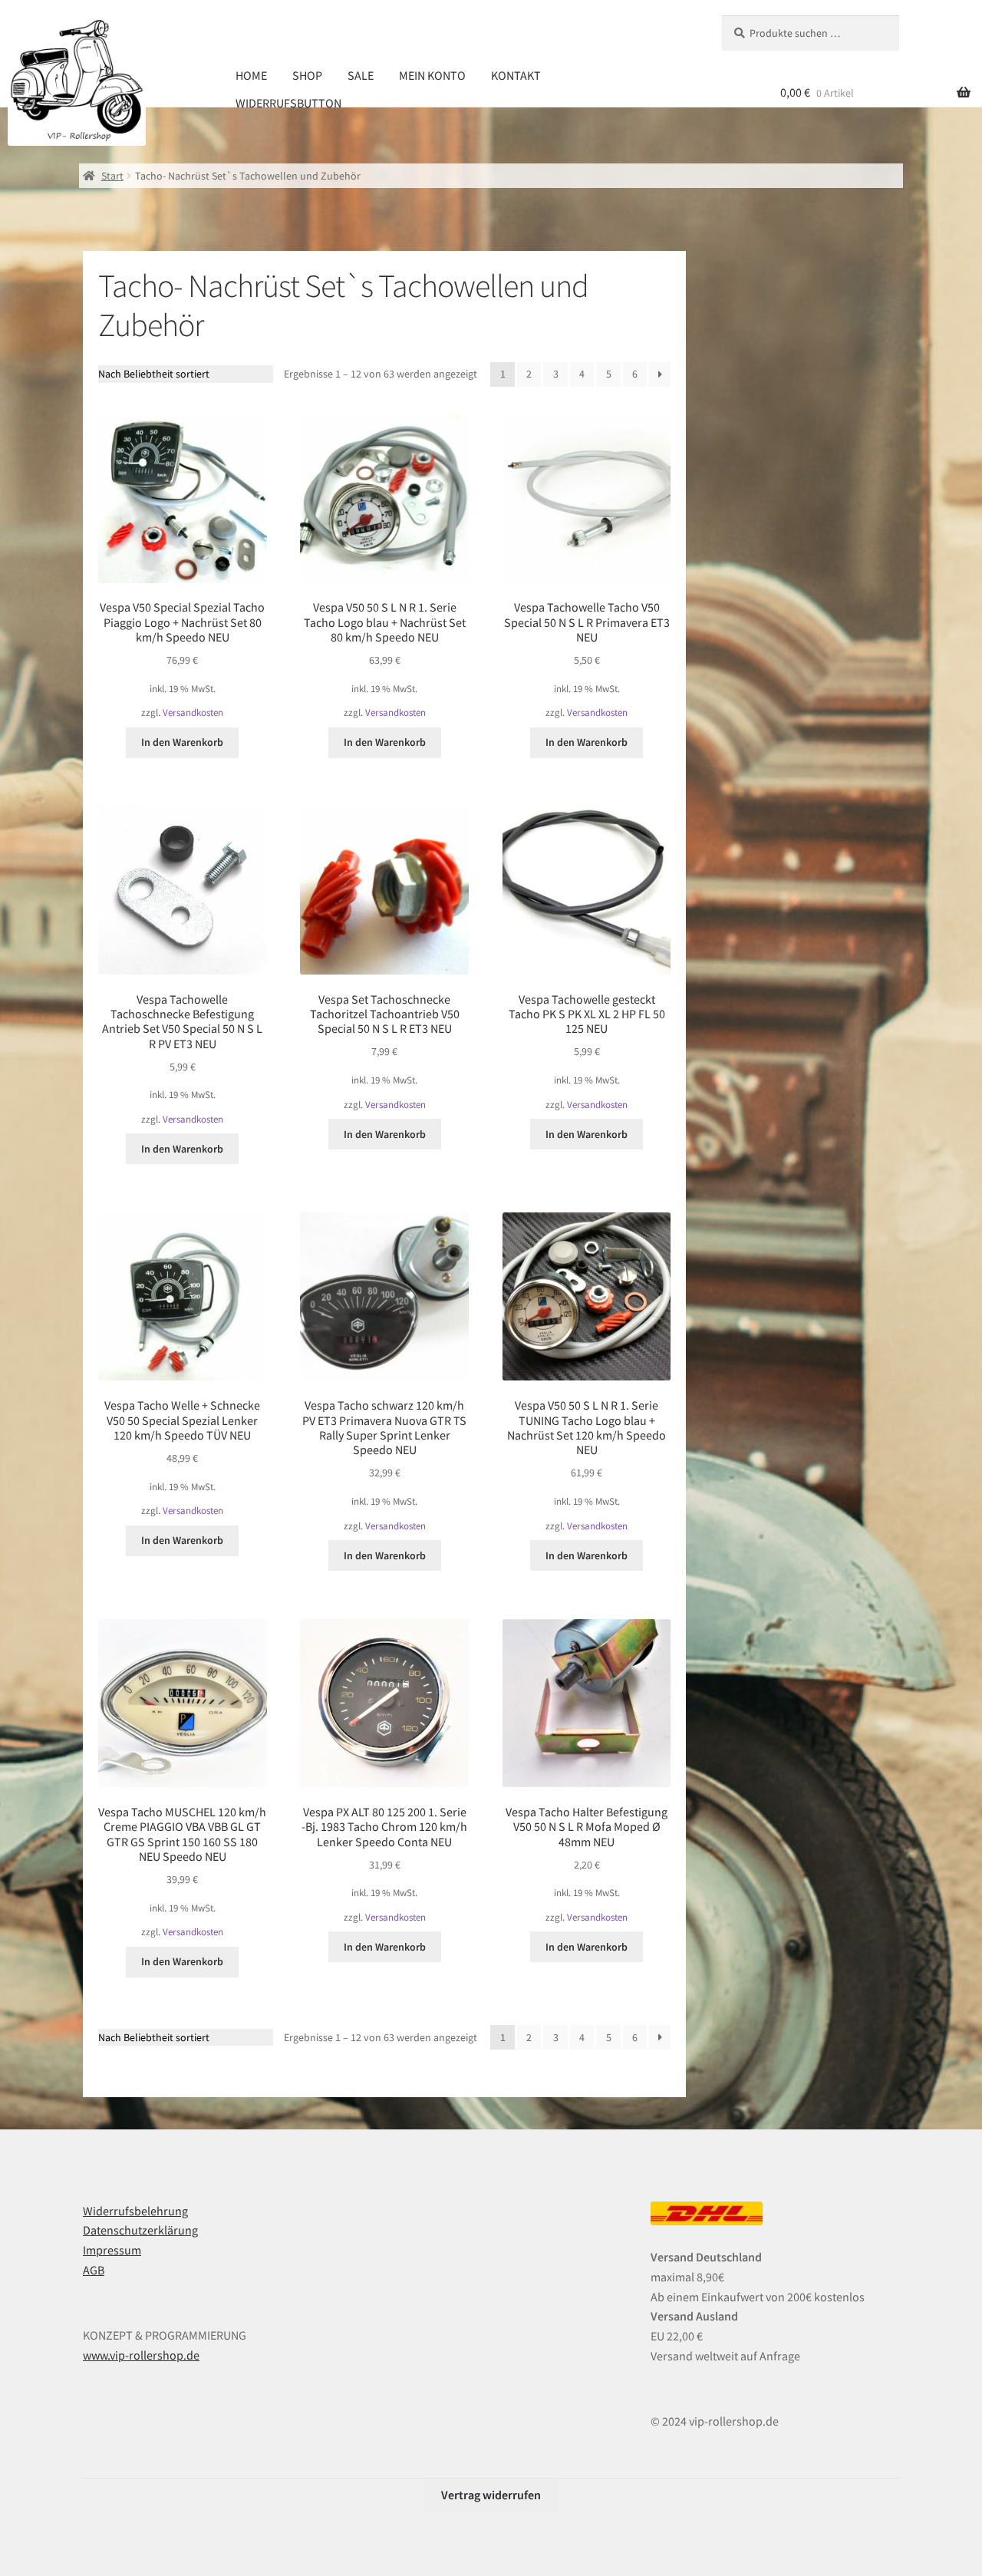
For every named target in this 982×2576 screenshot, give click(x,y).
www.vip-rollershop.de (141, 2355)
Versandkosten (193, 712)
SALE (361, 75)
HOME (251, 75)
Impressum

→ What you should do
Make an exact copy of each line, beginning at the one containing "www.vip-rollershop.de (141, 2355)" and ending with the last line of the data, and of no other line.

→ Result of the task
www.vip-rollershop.de (141, 2355)
Versandkosten (193, 712)
SALE (361, 75)
HOME (251, 75)
Impressum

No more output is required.